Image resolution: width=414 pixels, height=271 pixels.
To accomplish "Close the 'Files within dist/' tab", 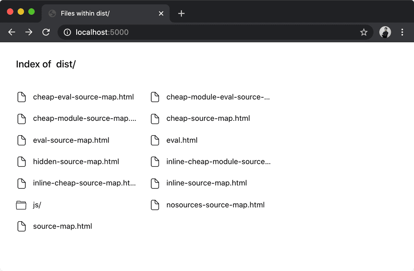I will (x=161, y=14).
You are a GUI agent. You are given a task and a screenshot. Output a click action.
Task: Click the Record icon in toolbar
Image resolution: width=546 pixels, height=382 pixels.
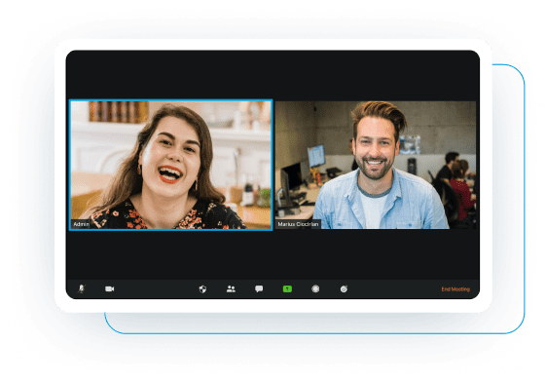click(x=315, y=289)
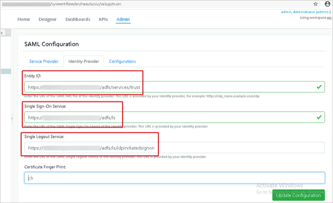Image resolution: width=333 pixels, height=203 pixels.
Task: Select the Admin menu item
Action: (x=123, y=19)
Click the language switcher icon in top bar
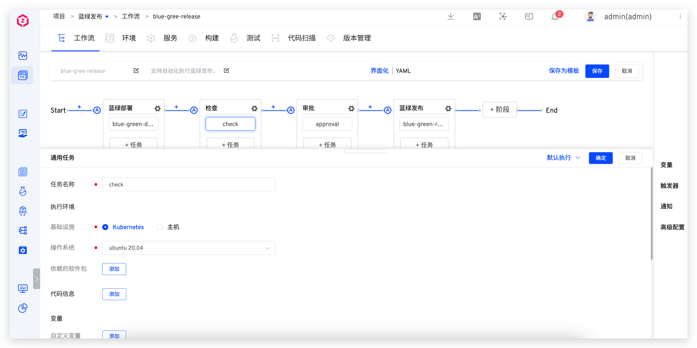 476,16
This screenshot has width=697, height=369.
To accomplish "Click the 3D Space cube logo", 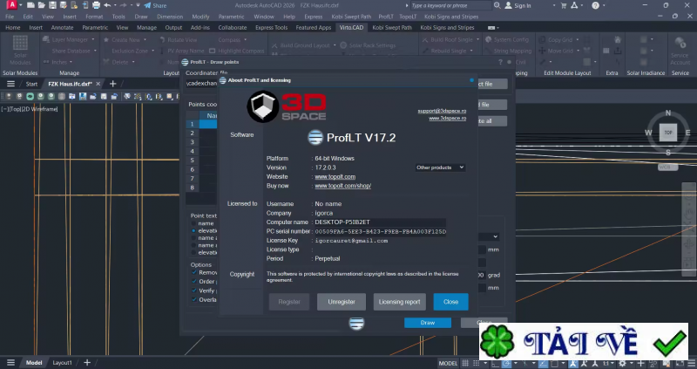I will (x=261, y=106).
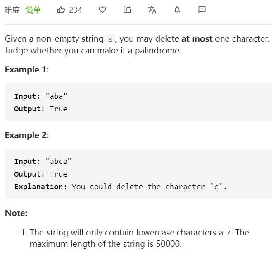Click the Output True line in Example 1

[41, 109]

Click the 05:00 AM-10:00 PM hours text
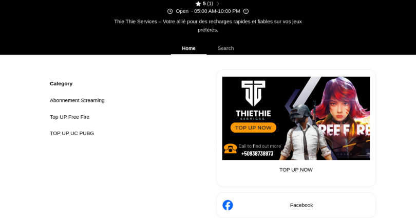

...

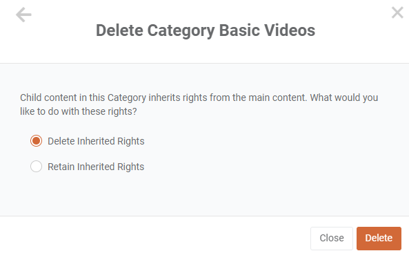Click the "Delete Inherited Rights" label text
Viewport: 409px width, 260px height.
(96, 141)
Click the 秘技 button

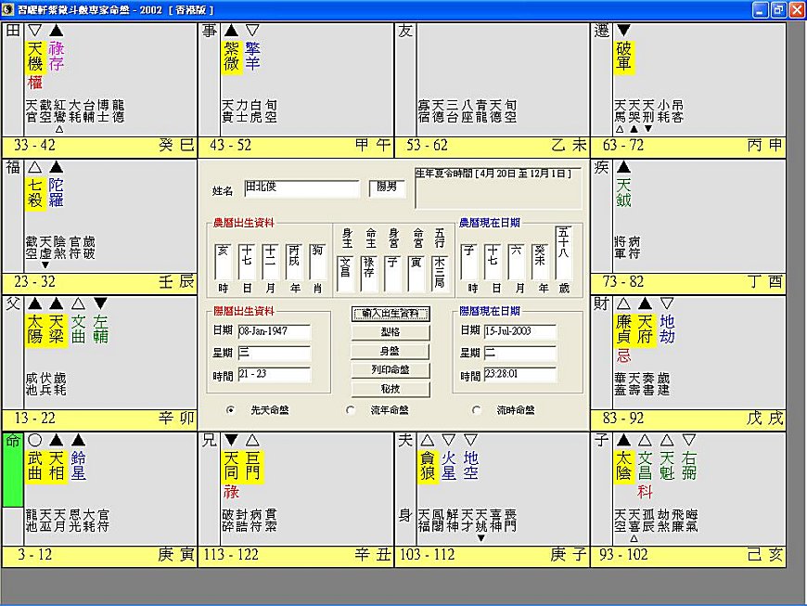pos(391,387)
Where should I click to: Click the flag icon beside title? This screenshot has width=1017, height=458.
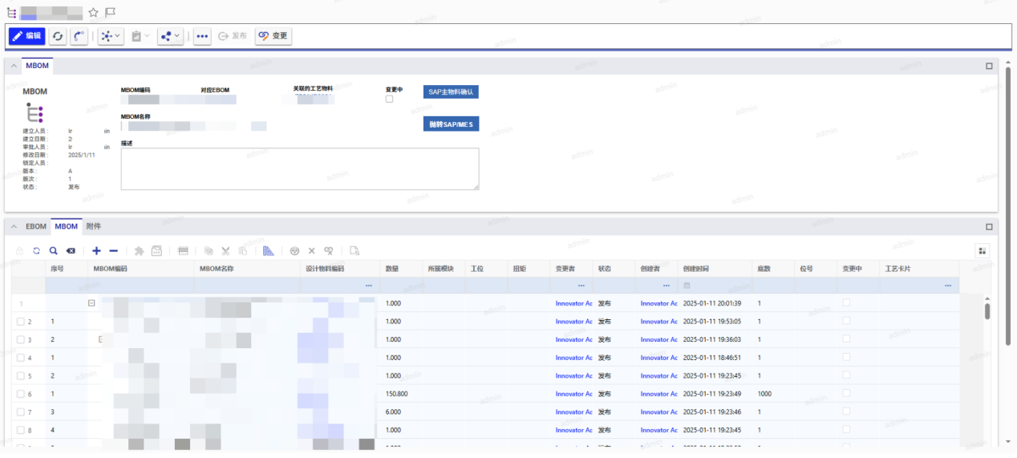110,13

...

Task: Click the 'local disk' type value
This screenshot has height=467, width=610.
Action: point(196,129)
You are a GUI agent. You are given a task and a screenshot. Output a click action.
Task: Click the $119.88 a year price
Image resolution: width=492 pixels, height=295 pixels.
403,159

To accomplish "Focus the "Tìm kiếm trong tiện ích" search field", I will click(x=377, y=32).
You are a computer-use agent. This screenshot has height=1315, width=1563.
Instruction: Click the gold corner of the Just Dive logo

What to do —
Reproduce the entries above exactly, but only the lines between the line holding "You are a computer-use" and the line holding "Instruction: Click the", inclusive.

Task response —
You are a computer-use agent. This screenshot has height=1315, width=1563.
Instruction: Click the gold corner of the Just Dive logo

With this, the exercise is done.